On 09/17/17 at 12:28 AM Physician #6 went to update Patient #1 on her plan of care. The patient was concerned about being admitted as an inpatient to a different facility. The physician had been called away to an emergency and had told Patient #1 he would be back shortly to answer her questions. After leaving, Patient #1 eloped with her husband. "I am concerned pt is a risk to herself and her fetus. Police have been called for further evaluation due to this concern.
ED Disposition. Elopement. AMA. "The condition of the patient at this time is not stable."
ED Nurses' Notes
Patient #1's last vital signs were taken at 11:30 PM on 09/16/17. Personnel #7 discovered the patient was missing at 12:10 AM on 09/17/17.

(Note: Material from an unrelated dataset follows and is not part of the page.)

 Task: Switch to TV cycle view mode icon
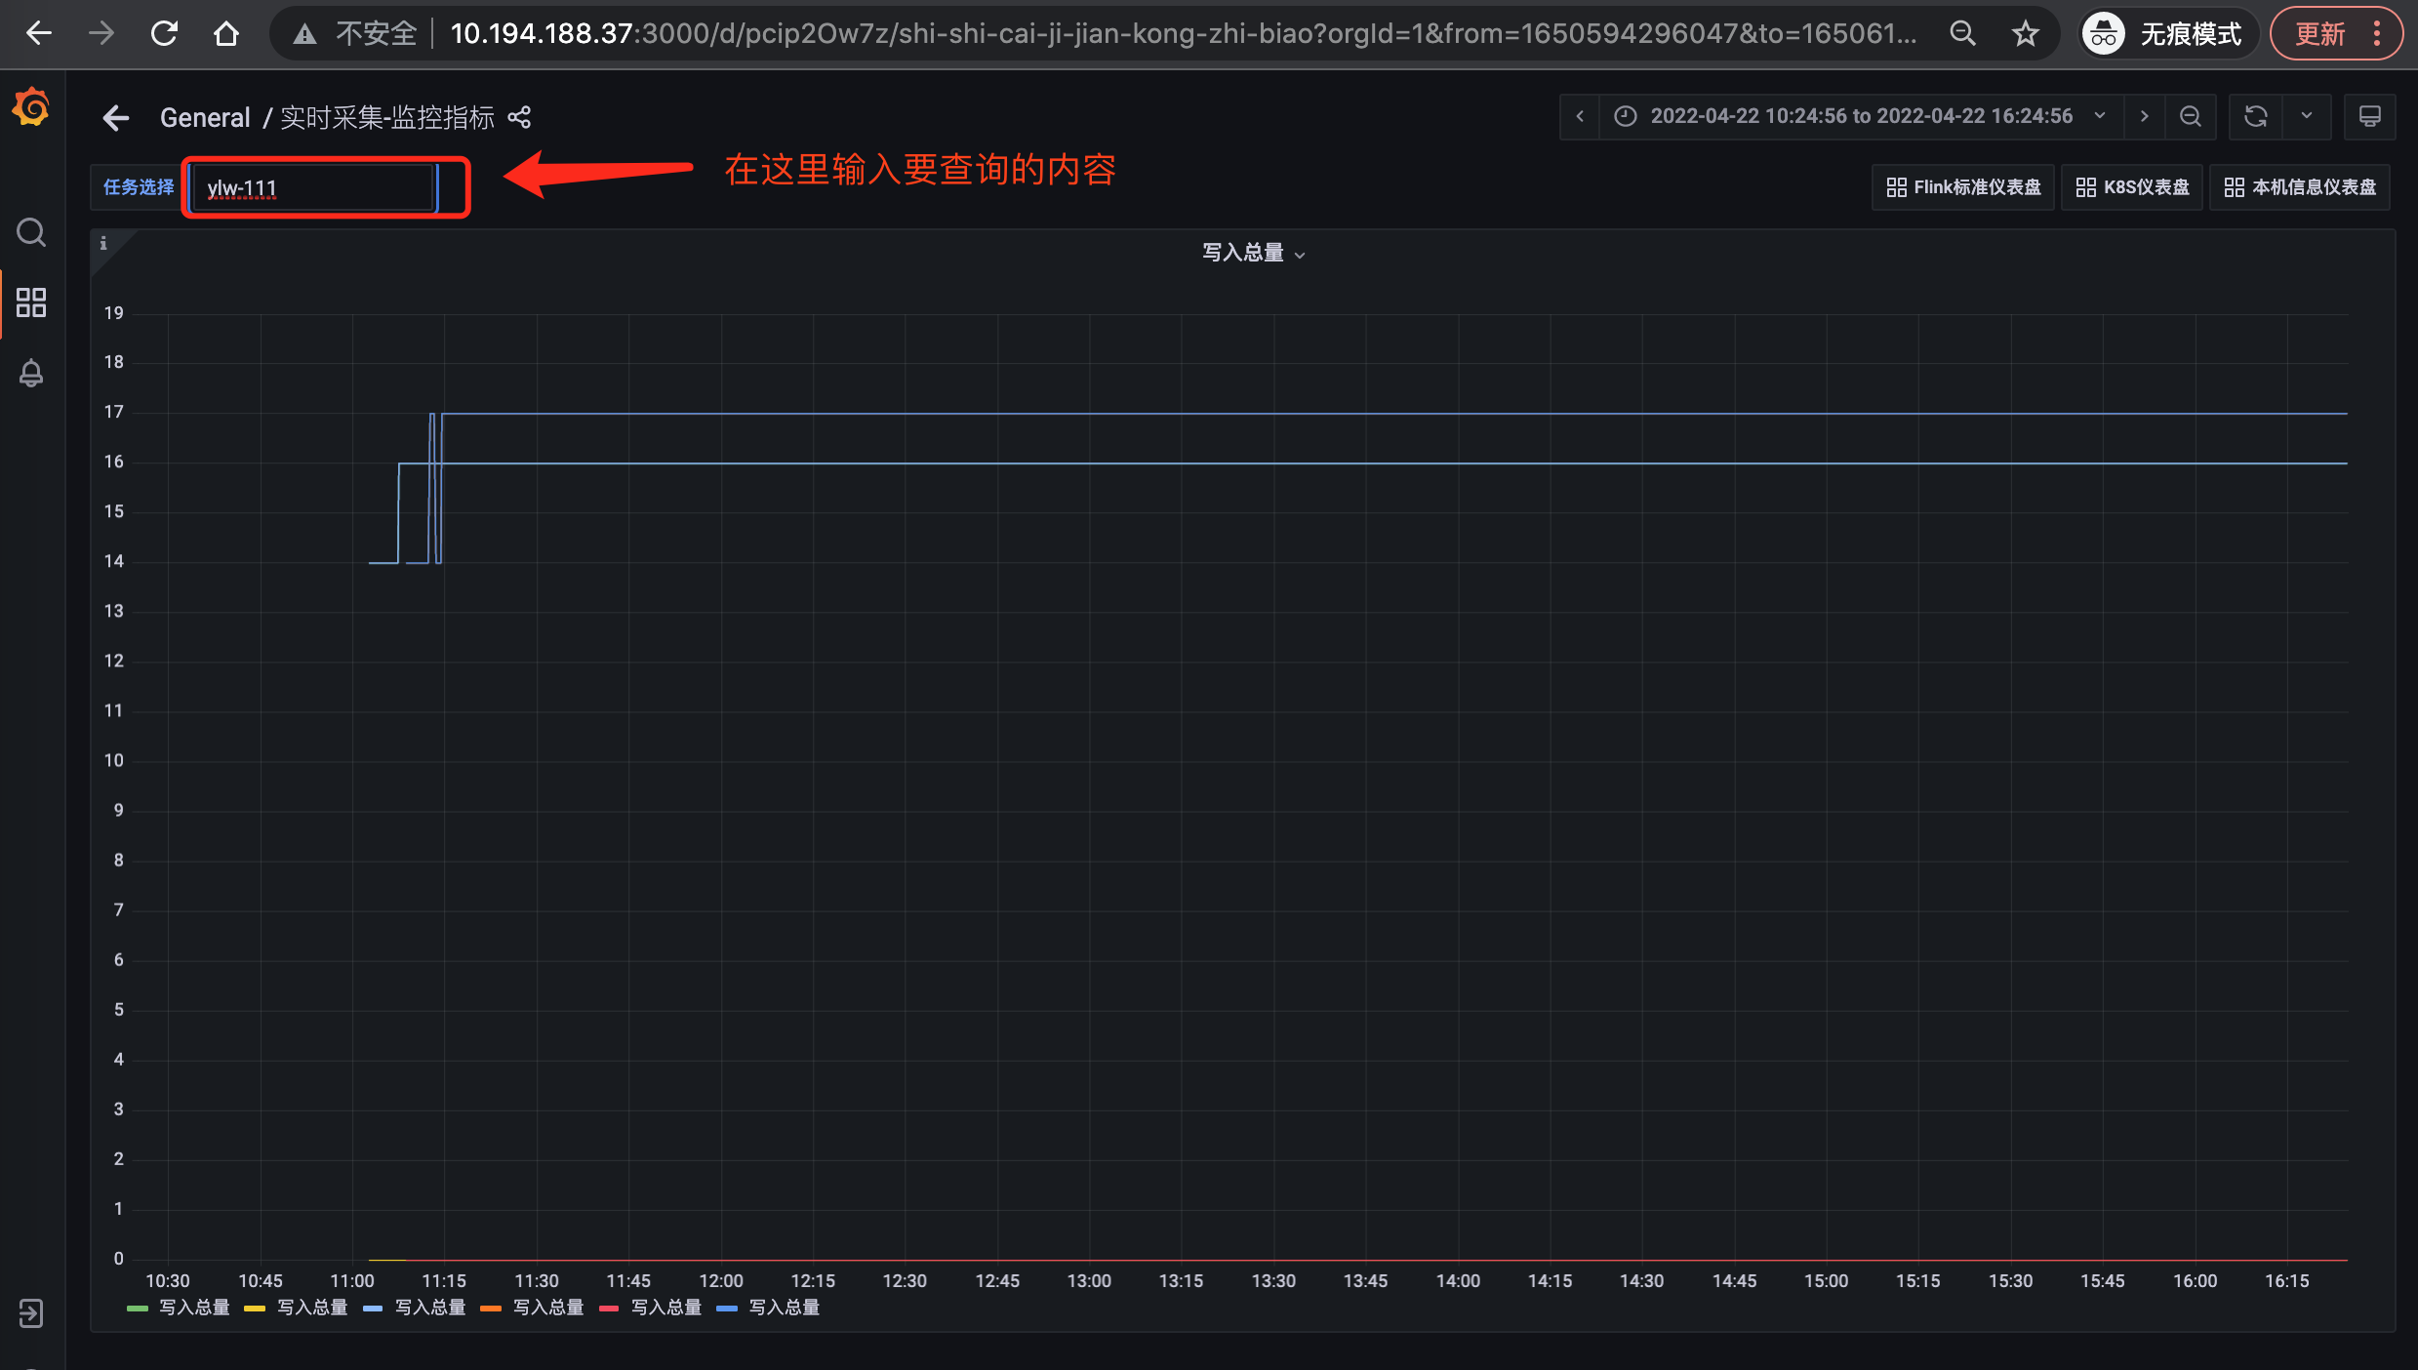pyautogui.click(x=2370, y=116)
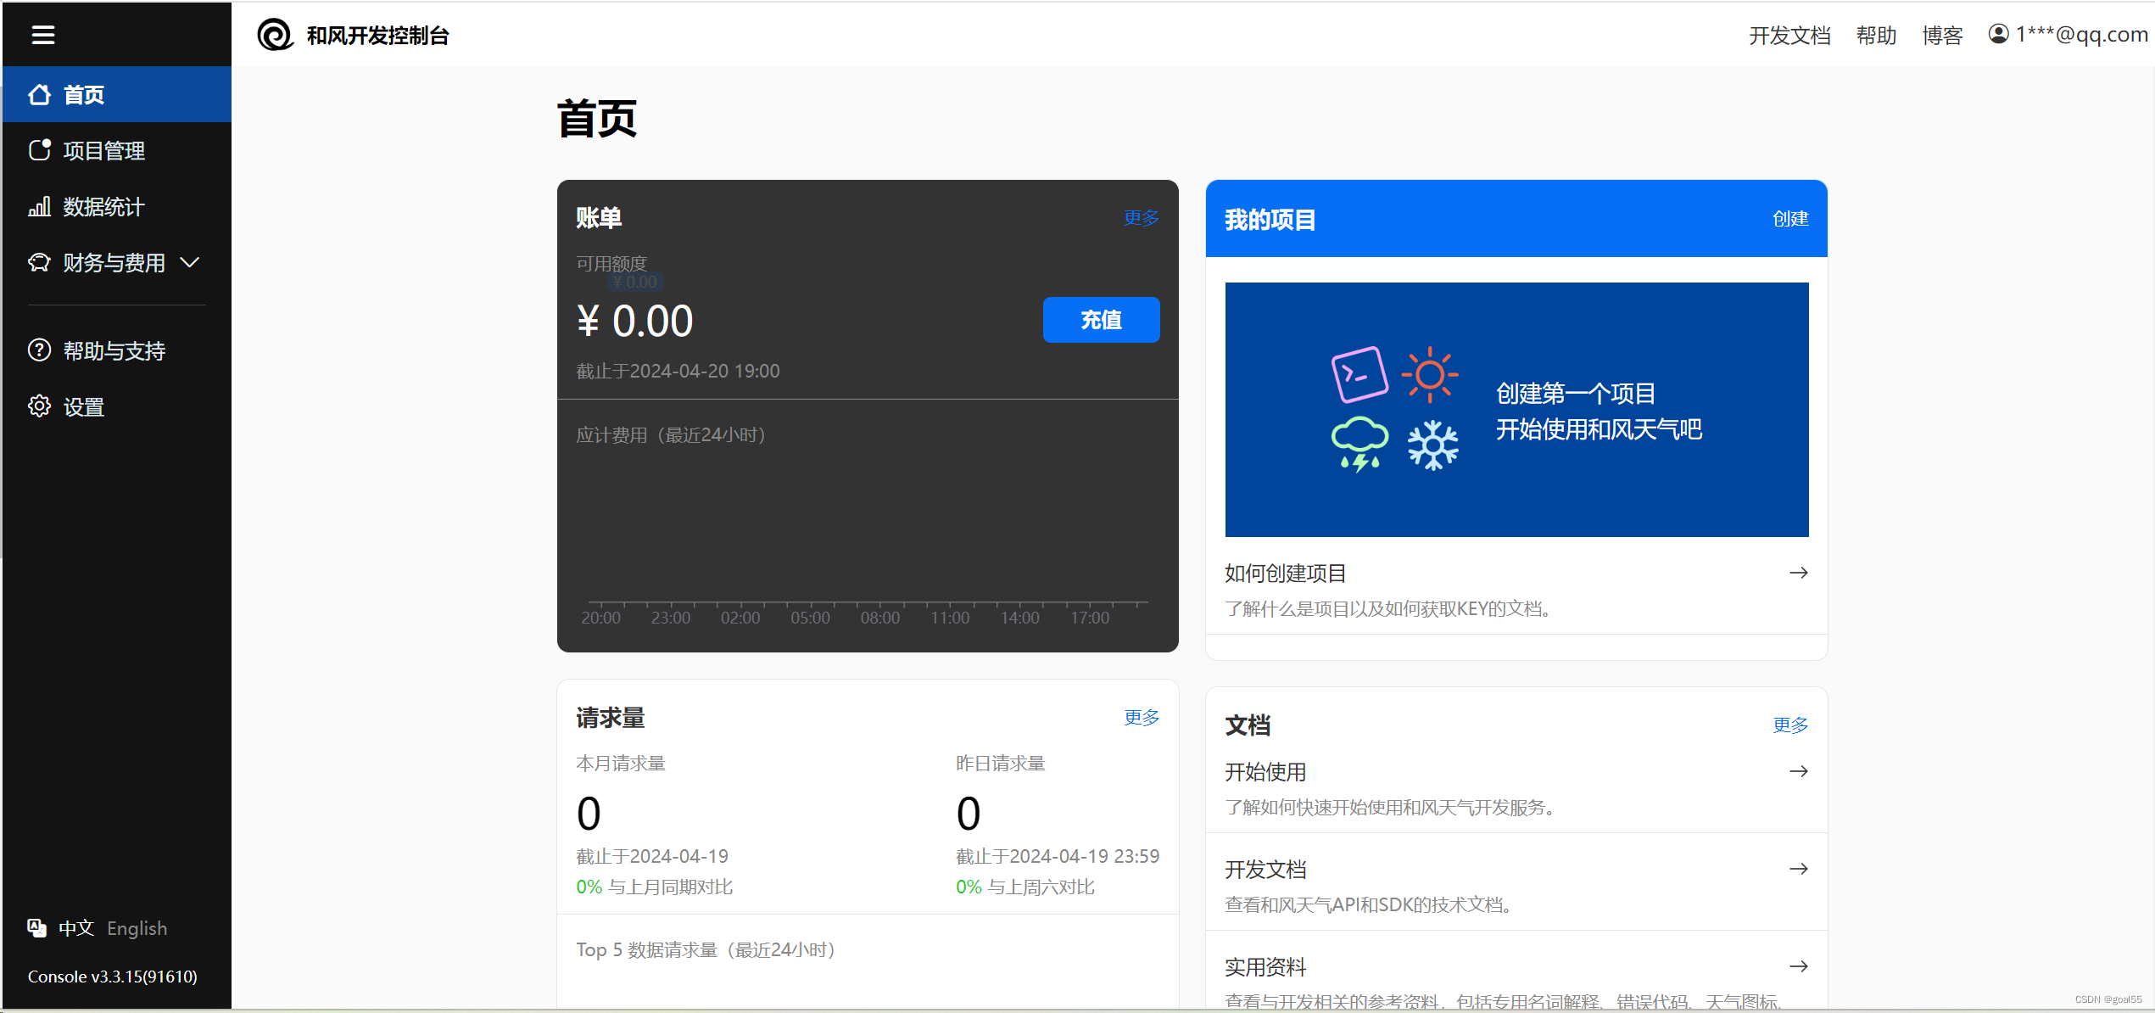2155x1013 pixels.
Task: Expand the 财务与费用 chevron
Action: 190,262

Patient #1 was called by Personnel #8 and asked to return at 12:30 AM (40 minutes after she was found to be missing, 1 hours since her last vital signs). Patient #1 refused. It was learned Patient #1 spoke with the police and they allowed her to contact her Obstetrician. After speaking with her doctor she agreed to go to a hospital for treatment. Patient #1' husband took the patient to a local hospital for treatment.
A review of the hospital's incident reports reflected that Patient #1's incident wasn't listed.
During an interview with Personnel #5 on 08/30/17 at 12:45 PM she was asked by the surveyor if an incident report had been filled out for Patient #1's incident. She said there was not an incident report, but there should have been one. There was no investigation.
A review of the hospital's policy, "Event Reporting" dated 08/18/17 indicated that all members of the workforce were to report safety events and near misses using The Reliability Learning tool. Patient elopement was an event that was listed in the Reliability Learning tool Event Types.